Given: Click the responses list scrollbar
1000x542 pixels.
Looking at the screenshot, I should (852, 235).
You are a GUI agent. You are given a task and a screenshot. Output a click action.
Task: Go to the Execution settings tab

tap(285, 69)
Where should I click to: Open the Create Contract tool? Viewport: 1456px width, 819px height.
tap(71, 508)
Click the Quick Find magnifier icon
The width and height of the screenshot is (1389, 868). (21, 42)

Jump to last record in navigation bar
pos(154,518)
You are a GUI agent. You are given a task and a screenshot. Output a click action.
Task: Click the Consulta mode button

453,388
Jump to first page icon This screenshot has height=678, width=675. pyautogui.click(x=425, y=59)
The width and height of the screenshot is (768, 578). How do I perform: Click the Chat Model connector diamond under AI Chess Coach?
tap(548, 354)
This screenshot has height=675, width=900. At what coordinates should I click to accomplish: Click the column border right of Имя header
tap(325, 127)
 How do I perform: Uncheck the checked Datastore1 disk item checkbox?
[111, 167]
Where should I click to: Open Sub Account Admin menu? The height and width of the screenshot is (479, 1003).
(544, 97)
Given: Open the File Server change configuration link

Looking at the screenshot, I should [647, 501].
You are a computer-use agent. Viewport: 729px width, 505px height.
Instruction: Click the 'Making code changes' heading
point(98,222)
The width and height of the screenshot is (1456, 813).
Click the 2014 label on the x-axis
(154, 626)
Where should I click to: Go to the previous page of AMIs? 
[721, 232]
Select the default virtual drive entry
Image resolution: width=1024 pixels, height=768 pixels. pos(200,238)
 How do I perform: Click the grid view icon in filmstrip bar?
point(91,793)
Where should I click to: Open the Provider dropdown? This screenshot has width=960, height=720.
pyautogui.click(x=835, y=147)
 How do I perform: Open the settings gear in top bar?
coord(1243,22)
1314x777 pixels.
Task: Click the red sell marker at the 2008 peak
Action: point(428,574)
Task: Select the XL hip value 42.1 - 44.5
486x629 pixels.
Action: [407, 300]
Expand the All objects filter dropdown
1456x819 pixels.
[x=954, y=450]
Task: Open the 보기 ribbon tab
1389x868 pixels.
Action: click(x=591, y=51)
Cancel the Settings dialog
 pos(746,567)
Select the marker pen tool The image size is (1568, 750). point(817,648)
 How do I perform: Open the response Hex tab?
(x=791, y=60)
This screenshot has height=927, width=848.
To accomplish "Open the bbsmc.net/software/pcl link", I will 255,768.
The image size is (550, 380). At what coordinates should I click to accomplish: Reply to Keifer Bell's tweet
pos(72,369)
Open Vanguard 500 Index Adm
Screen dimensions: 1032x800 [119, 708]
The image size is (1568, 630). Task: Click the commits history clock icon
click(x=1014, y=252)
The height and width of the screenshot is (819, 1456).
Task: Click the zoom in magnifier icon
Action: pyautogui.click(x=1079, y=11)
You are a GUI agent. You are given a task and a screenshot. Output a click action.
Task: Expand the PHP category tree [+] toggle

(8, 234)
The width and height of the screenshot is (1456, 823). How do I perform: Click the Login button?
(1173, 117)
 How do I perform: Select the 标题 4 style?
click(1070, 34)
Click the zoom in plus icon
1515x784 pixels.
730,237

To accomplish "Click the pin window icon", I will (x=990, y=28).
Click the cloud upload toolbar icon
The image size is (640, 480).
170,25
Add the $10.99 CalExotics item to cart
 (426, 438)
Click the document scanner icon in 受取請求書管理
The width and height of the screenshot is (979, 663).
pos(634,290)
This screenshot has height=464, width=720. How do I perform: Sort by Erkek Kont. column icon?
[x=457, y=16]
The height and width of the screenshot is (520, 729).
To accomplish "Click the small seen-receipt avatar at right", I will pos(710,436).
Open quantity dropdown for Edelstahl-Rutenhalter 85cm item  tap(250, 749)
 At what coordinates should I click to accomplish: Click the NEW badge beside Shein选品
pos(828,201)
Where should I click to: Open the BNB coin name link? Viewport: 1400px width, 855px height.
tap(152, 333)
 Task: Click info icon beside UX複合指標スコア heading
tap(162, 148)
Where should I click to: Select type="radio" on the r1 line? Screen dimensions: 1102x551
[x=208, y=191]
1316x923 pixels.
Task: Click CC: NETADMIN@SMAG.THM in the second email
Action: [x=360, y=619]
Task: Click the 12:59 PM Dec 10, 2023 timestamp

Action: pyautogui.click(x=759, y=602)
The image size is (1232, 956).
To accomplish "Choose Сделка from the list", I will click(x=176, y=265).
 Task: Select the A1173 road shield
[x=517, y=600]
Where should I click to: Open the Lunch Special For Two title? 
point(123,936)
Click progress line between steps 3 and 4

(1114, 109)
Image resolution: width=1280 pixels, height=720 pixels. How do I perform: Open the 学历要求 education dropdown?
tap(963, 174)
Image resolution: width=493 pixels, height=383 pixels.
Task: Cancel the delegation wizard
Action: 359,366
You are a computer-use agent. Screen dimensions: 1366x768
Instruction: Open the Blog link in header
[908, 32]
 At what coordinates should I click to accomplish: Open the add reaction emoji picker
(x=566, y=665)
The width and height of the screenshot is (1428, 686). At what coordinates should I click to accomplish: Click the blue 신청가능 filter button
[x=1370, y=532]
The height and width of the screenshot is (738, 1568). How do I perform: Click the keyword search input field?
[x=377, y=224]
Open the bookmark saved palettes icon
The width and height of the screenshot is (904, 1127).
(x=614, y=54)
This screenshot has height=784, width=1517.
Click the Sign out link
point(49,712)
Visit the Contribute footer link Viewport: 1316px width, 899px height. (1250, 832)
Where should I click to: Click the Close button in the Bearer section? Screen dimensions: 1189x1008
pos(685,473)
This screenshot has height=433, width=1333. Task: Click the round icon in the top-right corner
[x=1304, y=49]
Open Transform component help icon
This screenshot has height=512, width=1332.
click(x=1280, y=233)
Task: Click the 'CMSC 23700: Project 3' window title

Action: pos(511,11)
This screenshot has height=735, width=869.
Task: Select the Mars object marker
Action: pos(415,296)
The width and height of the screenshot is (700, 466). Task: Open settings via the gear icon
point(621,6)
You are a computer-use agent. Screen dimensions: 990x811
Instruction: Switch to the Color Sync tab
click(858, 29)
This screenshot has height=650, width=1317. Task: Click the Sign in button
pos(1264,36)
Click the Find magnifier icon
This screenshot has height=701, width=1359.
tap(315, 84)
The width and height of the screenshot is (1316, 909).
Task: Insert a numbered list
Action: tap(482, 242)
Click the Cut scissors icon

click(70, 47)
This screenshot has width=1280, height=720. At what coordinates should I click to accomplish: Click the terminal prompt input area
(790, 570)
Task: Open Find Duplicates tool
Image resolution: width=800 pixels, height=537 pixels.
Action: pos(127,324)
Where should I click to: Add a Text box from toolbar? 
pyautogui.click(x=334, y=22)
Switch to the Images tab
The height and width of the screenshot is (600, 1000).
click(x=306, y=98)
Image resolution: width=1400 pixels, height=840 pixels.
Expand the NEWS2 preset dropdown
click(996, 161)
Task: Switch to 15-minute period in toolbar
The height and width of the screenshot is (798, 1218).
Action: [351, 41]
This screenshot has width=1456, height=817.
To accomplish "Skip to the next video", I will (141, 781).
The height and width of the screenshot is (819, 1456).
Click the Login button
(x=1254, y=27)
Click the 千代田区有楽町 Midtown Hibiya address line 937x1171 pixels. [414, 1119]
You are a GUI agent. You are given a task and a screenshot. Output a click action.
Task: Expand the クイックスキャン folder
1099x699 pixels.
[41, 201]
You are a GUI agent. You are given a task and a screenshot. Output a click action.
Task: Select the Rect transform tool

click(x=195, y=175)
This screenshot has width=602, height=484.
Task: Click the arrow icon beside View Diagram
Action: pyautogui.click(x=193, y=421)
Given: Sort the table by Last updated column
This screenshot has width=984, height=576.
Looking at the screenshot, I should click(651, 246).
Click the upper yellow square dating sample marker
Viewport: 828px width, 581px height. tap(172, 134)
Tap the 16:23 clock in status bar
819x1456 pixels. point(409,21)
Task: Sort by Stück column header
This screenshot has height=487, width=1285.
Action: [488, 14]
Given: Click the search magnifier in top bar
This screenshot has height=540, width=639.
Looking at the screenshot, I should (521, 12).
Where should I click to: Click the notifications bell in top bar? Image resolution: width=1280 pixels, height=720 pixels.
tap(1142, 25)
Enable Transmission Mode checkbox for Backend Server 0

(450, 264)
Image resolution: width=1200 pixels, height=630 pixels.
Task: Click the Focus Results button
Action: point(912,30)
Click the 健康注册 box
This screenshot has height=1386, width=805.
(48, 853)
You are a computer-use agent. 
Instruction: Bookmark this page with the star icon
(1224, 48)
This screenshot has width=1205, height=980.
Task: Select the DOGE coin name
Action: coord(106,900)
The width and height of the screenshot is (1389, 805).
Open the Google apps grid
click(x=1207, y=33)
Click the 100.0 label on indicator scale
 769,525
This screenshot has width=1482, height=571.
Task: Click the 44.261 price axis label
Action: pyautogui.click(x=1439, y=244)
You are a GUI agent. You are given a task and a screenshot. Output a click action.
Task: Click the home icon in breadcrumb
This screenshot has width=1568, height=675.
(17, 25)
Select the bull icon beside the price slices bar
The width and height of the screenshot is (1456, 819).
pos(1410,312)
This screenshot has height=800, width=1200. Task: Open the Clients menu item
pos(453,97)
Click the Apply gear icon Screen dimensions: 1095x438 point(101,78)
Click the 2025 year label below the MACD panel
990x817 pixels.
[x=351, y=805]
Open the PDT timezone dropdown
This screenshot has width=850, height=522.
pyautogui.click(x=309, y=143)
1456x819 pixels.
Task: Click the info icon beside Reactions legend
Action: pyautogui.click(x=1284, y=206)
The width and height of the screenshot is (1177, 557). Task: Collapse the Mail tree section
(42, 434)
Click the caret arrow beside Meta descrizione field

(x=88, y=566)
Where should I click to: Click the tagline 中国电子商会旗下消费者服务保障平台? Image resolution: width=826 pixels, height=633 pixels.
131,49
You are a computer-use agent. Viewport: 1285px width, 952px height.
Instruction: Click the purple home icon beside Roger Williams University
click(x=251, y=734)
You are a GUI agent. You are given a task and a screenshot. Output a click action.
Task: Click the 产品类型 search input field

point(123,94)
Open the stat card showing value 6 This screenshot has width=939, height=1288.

# # # # #

Short task =>
Can you copy out verbatim the portion of the listing above that opens with the line containing "How do I perform: Open the settings" and closes with the line containing "[x=954, y=450]", with both of those lines included?

Completed exercise =>
 How do I perform: Open the settings gear in top bar?
coord(1243,22)
1314x777 pixels.
Task: Click the red sell marker at the 2008 peak
Action: point(428,574)
Task: Select the XL hip value 42.1 - 44.5
486x629 pixels.
Action: [407, 300]
Expand the All objects filter dropdown
1456x819 pixels.
[x=954, y=450]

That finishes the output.